彼はほんのり上気した頬を、ふんわりと緩めた。

 頬に熱が集まる。

 雪の降りつもる真冬なのに、身体は汗が出るほど熱かった。

 彼は僕の腕を引き、反対の手で僕の後頭部を引っ張った。

 耳元で、いつものように彼が囁く。

「僕も好きだよ、吏結」

あまりにもカッコいい声で、そのあと頬に当たった湿った柔らかさを覚えていない。

 彼は狡賢い狐の笑みでこう言った。

「さあ大変。僕達今日から恋人だよ?」

その時、確かに、僕は失神した。

 滅茶苦茶カッコいい僕の恋人は、恐ろしく聡明で、とっても強くて、とてもとても、可愛かった。
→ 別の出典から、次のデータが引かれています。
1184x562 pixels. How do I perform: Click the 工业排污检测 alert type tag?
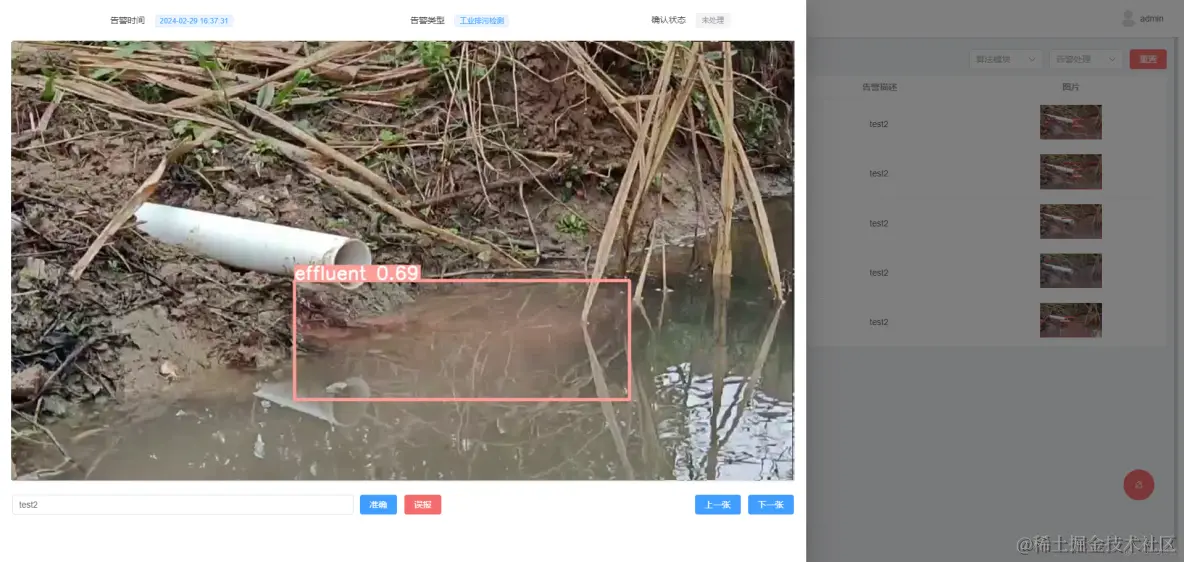(482, 20)
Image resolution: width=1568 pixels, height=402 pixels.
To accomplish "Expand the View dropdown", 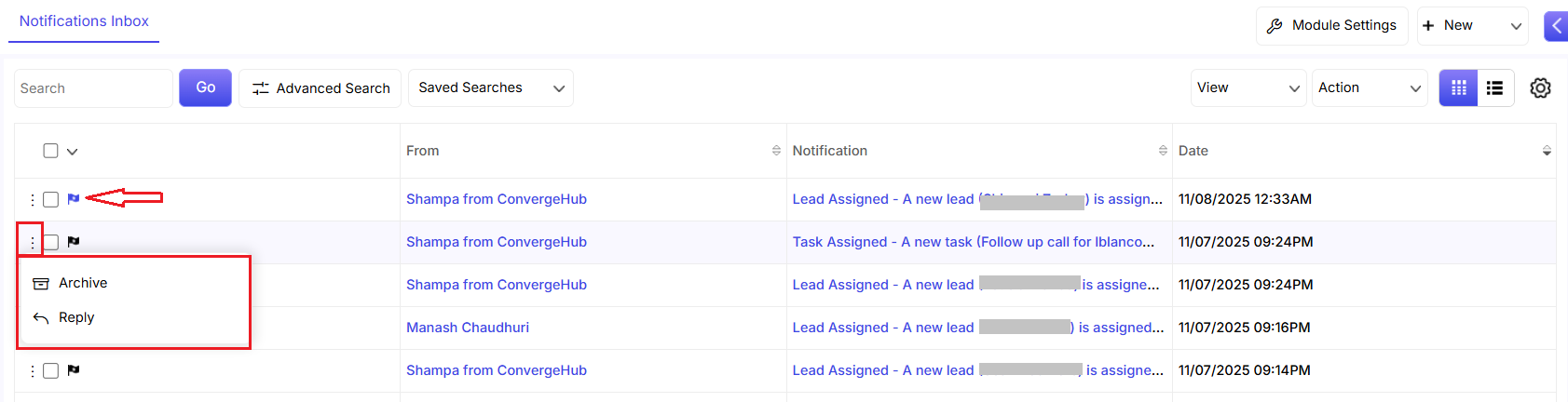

 それは中学一年生、十三歳のバレンタインデーの日だった。



 同性相手の初恋を見事成就させてしまった僕は、今日で一年生を終了する。

 強くて賢くて可愛くてかっこいい恋人が出来た僕は、あの日から何かが変わったのだろうか。

 いいや、何一つとして変わらない。

 変わった事と言えば、僕達に日課が出来た事だ。

 それまでは教室で少し話して一緒に下校し、駄菓子屋後の分かれ道で解散。いたって普通の友好関係だ。

 しかし、あれ以来は少し違う。

 晴れた日は二人で屋上の塔屋の上でお昼寝をして、雨の日は教室で他の人がいなくなるまで話す。曇りの日とかあまりにも寒い日とかはすぐに下校して、暖房のほんのり効いた駄菓子屋で何か買って少し駄弁る。

 今日は晴れ晴れとしていて、気温も程良く温かかった。

 誰もいない屋上は昼前という事もあって良い感じに温まっていた。昼になればもっと温かだろう。
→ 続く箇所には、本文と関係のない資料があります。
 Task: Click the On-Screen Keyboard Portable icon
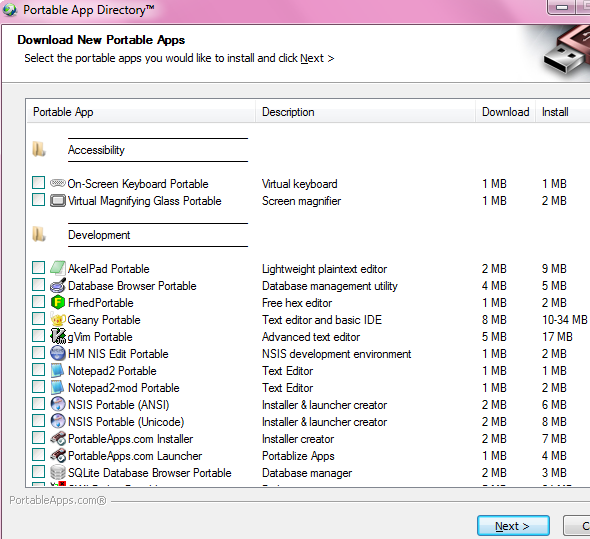pos(58,183)
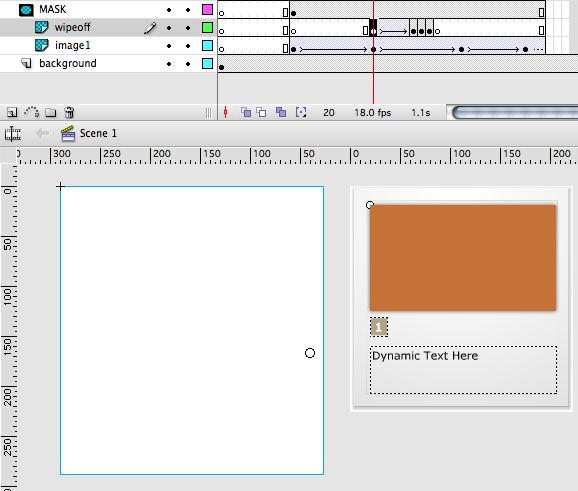
Task: Toggle Edit Multiple Frames
Action: (281, 112)
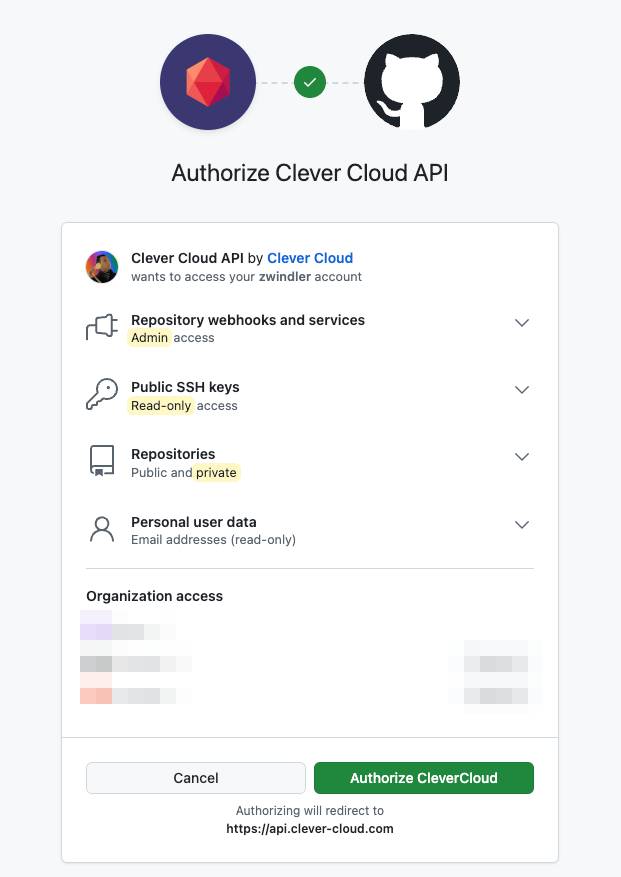Click the SSH key icon
The height and width of the screenshot is (877, 621).
tap(102, 394)
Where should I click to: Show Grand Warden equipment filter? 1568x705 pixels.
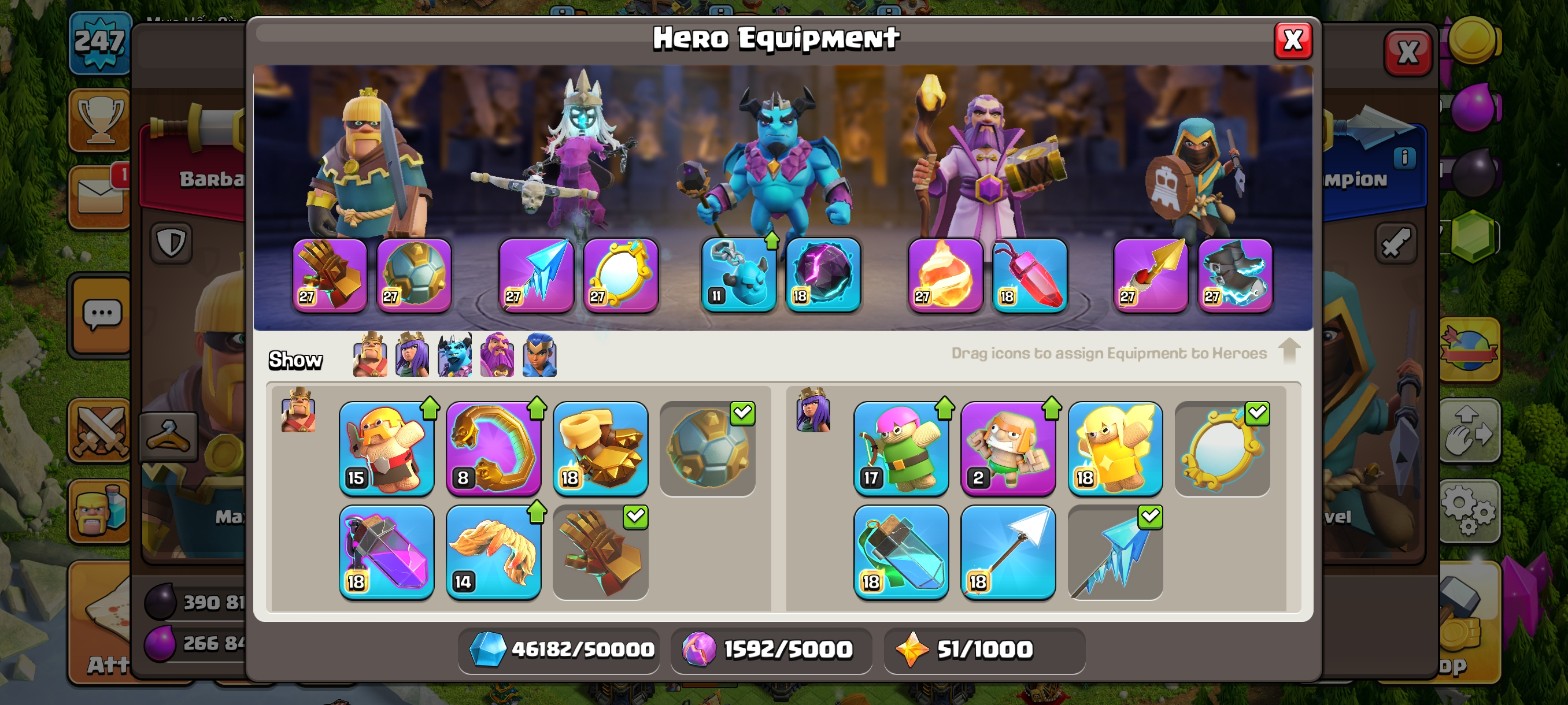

 彼が軽い調子で塔屋に上り、僕もゆっくりと梯子を上る。

 既に横になっている彼の隣に腰掛けると、彼は僕を見上げた。

「寝ないの?」

口を開いたわけではないけど、彼の瞳はそう訊いているようだった。 

 今寝るとお昼の時間を過ぎてしまいそうだったから寝ないでいようと思っていたのだけれど、日光をむさぼる狐に誘われ、結局僕も横になる。
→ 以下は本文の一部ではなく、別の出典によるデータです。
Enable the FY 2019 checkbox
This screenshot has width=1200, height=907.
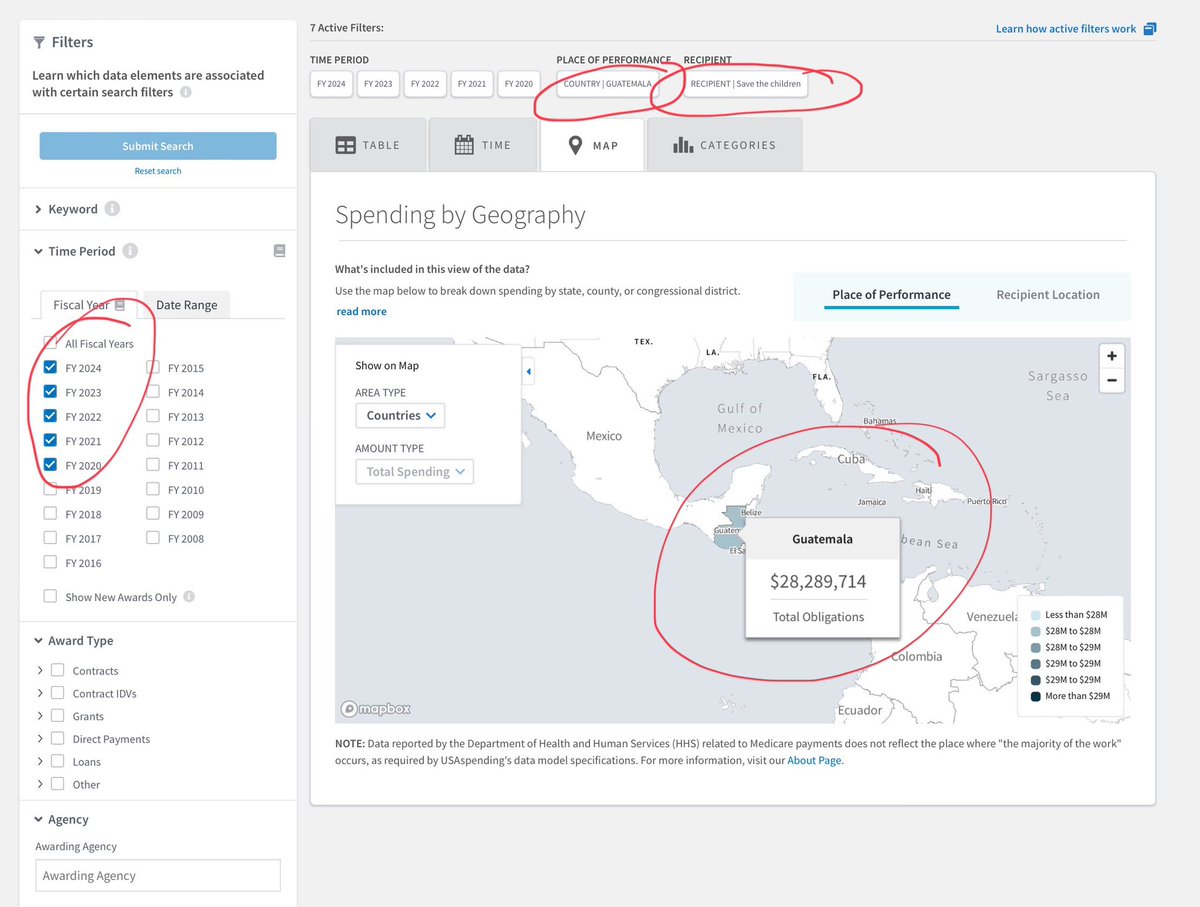point(50,490)
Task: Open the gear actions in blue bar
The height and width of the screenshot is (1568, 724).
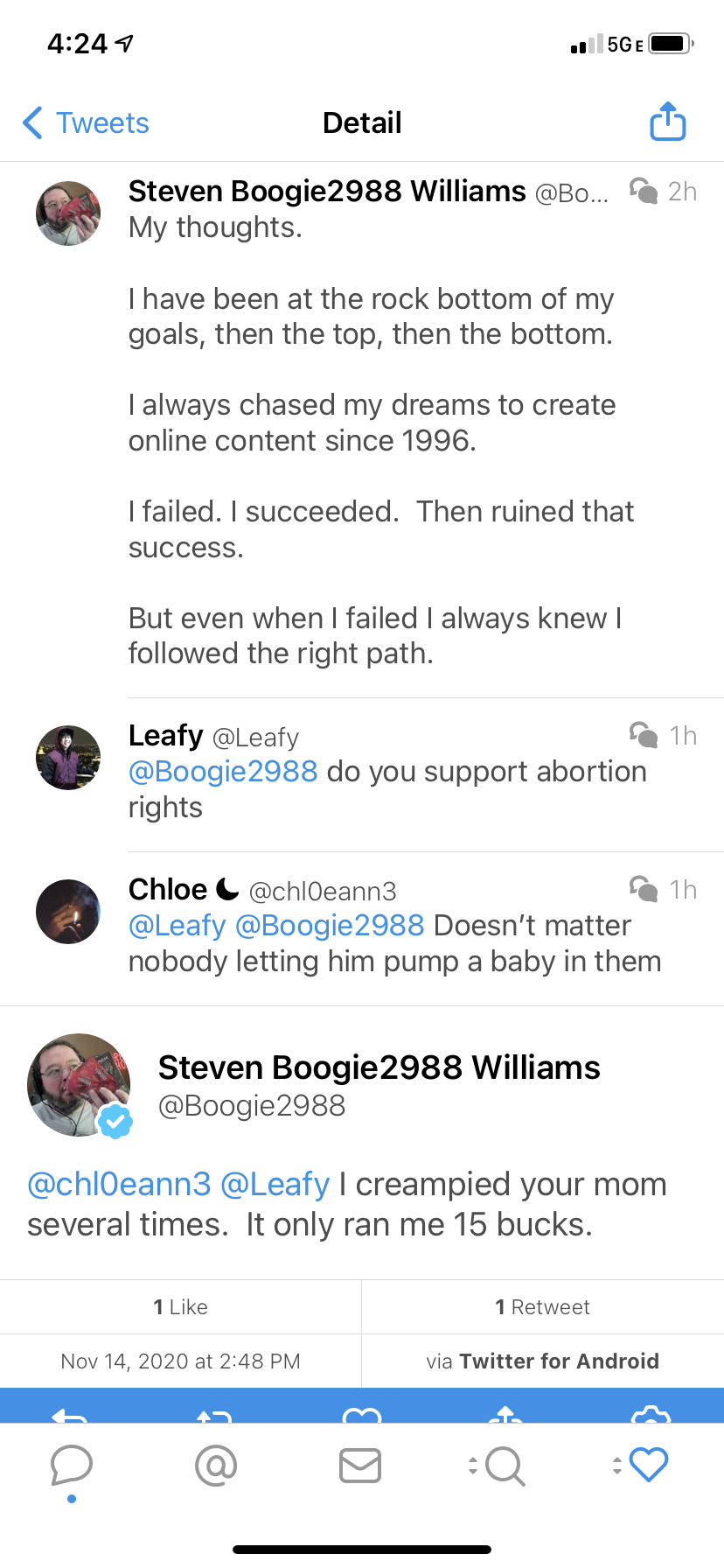Action: coord(651,1413)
 ぴったりと背中を彼の脇にくっつけて、ぼんやりとする。

 背中が温かくて、思わず瞳を閉じてしまう。

 慌てて首を振ったが、何か違和感を覚えた。

 寝息を立てる彼に気をつけてスクールバックに付けたアナログ時計を確認する。

 長い針は98度を指し、短い針は45度近くを指す。

 1時過ぎ。

 一瞬でノンレム睡眠へと移行したのか。

 僕は慌てて身体を起こした。

「わぁあぁ!!!!どうしよう、お母さんに怒られる!!」

「ぅんにゃ?どしたん、吏結君…?」

黒いキタキツネが寝ぼけ眼を擦る。可愛いけど今はそれどころじゃない。

「どうしよう、今日は終業式で早く終わる日なのに、帰るの遅くなったら怒られる」

終業式が終わったのが十一時始まり、きっちり二時間は経っていた。

 慌ててバックを取って塔屋を降りる僕に、先に飛び降りた彼が訊く。

「お昼に遅れただけでなして怒られなきゃいけんの?」

「どうしてって、心配するじゃないか!!」

彼の三白眼が少し大きくなる。

 どうしてそんなに驚いているんだ。

「早く帰るって言ってた息子が二時間も帰って来なかったら普通心配するでしょ!?そんでもって、心配したら怒るでしょ、親ってのは!!」

「……そう、なんだ…」

「そうなんだ、って……」

僕はドアに手をかけたまま、彼を呆然と見つめた。

 前々から気になっていた事だけれども、彼の家庭事情はどうなっているんだろうか。何と無く地雷な気がするのだが。

 驚いてしまった僕の肩を叩いて、彼は先を促す。

「ほらほら、はよう帰らんと、お母さん心配するんでしょ?いそごう」

僕は曖昧に頷いた。

 その日、僕等は無言のまま帰路についた。

 ほんのり微笑んだままの彼が、いったい何を考えているのか、僕には解らなかった。